Among the survey’s other findings:

* Consumers were most likely to switch providers when they were dissatisfied with four key aspects of customer service, including:

– whether service representatives were polite and friendly;
– whether their issues were resolved in a timely manner;
– whether service representatives took ownership for resolving the customer’s issue; and
– whether customer service was available at convenient times.

Additionally, consumers were most likely to switch companies when they became frustrated by being forced to wait for a response after requesting customer service or when they encountered business policies that impeded the ability of customer

* Consumer expectations were met least often in the emerging markets. In China, there was a particularly notable decline in companies’ ability to meet consumer expectations, with only 32 percent of Chinese respondents in this year’s survey saying that their expectations were met frequently or always, down from 70 percent in 2007.

* Consumers in emerging markets were most likely to say that the increased use of technology has improved customer service.
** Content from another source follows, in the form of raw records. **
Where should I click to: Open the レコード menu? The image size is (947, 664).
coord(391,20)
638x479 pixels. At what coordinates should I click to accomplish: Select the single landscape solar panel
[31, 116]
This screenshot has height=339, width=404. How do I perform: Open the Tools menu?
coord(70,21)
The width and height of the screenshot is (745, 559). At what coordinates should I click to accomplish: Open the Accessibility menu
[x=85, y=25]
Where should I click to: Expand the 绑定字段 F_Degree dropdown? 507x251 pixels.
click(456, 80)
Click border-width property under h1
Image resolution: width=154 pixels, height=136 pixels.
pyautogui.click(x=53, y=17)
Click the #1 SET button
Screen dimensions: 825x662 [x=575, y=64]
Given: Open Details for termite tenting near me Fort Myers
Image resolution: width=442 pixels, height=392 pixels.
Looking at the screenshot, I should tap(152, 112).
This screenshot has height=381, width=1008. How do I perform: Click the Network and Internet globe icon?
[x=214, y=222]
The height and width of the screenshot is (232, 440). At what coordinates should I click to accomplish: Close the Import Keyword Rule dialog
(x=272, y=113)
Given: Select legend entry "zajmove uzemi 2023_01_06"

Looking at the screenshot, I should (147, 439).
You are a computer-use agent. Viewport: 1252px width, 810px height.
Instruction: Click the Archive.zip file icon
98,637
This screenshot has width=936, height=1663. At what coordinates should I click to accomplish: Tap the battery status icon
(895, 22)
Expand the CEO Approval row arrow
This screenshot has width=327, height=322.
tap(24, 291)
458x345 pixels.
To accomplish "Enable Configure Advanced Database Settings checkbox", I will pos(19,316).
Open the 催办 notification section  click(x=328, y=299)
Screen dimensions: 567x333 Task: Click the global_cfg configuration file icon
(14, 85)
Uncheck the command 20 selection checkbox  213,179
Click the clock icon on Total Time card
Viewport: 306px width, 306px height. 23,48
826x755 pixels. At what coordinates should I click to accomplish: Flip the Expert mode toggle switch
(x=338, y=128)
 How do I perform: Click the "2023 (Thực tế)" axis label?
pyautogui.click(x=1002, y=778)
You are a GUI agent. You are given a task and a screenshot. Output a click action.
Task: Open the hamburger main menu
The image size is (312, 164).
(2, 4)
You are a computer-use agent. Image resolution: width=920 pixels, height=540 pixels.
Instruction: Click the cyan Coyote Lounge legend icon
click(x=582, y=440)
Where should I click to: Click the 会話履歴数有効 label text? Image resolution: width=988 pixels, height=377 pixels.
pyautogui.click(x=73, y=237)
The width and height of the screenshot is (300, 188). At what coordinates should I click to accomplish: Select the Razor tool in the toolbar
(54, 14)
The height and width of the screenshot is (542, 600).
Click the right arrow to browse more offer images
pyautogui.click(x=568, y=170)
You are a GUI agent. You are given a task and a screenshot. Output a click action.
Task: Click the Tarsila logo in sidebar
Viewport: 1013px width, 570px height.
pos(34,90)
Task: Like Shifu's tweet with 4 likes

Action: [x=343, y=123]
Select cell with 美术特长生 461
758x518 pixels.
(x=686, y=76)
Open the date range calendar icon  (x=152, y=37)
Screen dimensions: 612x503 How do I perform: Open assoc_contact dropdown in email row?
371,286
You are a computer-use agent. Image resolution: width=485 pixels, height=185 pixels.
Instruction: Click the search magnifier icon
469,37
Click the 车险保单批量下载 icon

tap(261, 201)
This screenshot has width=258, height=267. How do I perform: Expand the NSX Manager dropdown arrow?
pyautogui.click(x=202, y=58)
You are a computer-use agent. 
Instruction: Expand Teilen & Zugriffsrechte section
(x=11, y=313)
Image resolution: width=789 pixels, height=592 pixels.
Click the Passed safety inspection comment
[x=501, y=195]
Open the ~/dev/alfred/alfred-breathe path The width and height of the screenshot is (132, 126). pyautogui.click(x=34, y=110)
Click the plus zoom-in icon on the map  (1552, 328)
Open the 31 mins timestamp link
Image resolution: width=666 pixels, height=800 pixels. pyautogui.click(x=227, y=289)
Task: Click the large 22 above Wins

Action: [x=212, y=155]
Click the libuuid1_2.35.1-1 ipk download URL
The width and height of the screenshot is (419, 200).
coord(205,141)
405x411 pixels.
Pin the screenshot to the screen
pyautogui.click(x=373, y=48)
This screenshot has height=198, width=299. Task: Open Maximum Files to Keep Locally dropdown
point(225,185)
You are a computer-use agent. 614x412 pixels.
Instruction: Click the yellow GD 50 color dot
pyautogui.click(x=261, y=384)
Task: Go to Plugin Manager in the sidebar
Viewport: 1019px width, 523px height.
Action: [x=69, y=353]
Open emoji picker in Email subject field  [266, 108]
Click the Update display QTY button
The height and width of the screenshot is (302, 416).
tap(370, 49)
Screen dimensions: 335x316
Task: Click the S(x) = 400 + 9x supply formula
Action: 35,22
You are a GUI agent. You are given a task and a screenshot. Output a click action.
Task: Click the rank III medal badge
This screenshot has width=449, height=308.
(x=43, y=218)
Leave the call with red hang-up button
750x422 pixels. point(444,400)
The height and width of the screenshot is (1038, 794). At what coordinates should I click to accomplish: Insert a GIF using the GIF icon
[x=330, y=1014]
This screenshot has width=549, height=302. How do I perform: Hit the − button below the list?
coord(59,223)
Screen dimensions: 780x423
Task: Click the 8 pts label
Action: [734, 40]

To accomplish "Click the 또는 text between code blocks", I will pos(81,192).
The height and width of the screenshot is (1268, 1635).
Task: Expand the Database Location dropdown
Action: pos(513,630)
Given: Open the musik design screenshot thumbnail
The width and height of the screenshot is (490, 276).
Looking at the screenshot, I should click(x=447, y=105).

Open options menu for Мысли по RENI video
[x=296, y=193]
Nearly nine in 10 respondents (87 percent) in emerging markets said technology has improved customer service, compared with only 44 percent in mature markets.

* Consumer use of the full range of service channels has increased in the past year. While the vast majority of consumers still prefer to use the telephone to seek assistance (selected by 85 percent of respondents), use of other service channels — including e-mail, speaking with representatives at places of business, corporate Web sites, sending a letter and online chats — has increased across the board. However, satisfaction with service declined across most channels, with the exception being live online chat — 43 percent of consumers reported that they were satisfied with chat services, up from 30 percent a year earlier. Even so, satisfaction remained highest when service was delivered on premise, with the largest number of respondents – 55 percent – expressing satisfaction with on-premise customer service.